Owner, cook, and sole proprietor since 1997, Ken Hallett has seen the rise and fall of a legendary spot in the Ithaca restaurant scene. Hallett has been working at ABC since its inception as a collective in 1980; he joined a year later.
For almost 20 years - from the time ABC first opened until 1999 - the cafe consumed only the left half of its current home, where the full-service restaurant is now. "It worked for years and years," Hallett said. "The rent was low and the economy was different." The cooperative eventually dwindled into a three-person partnership, but soon the restaurant started to outgrow the kitchen. What is now the café side used to be a laundromat, so Hallett approached the landlord asking to take over that half.
"We had two investing partners that would put up the money for the expansion and was going to manage the wait staff," he said. "The other woman was going to manage the coffee shop, and I'd manage the kitchen. Basically, what happened was that they backed out at the last minute."

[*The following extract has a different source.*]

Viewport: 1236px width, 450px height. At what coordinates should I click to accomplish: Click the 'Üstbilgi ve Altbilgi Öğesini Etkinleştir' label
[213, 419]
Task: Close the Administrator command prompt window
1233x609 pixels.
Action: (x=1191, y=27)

Hallett said it was a beneficial choice to expand because the kitchen was able to produce three times as much food. "But I wound up going heavily into debt and had to take out a lot of high-interest loans for the expansion, and I had to run a business that was twice as big," he said. "It was move that had to be done, and the business was successful."
Within three years, business doubled. "From a worker standpoint, it was great because I could go crazy back in the kitchen and not affect the music or the dining room," he said. "But after we expanded it was never quite the same for me. In retrospect, if I could have done something differently, I should have had another business plan in place when the partnership fell through."
ABC's long-term lease officially ran out in December 2008. Since then, the café has been operating on a month-to-month basis. Aware of the impending expiration date, Hallett said he started looking for future owners a year prior. "I had prospective buyers lined up and we had some paperwork written over. I kind of let them run the business for a while - sort of as a trial," Hallett said. "Then right when they took over the business the recession hit and our sales took a big drop."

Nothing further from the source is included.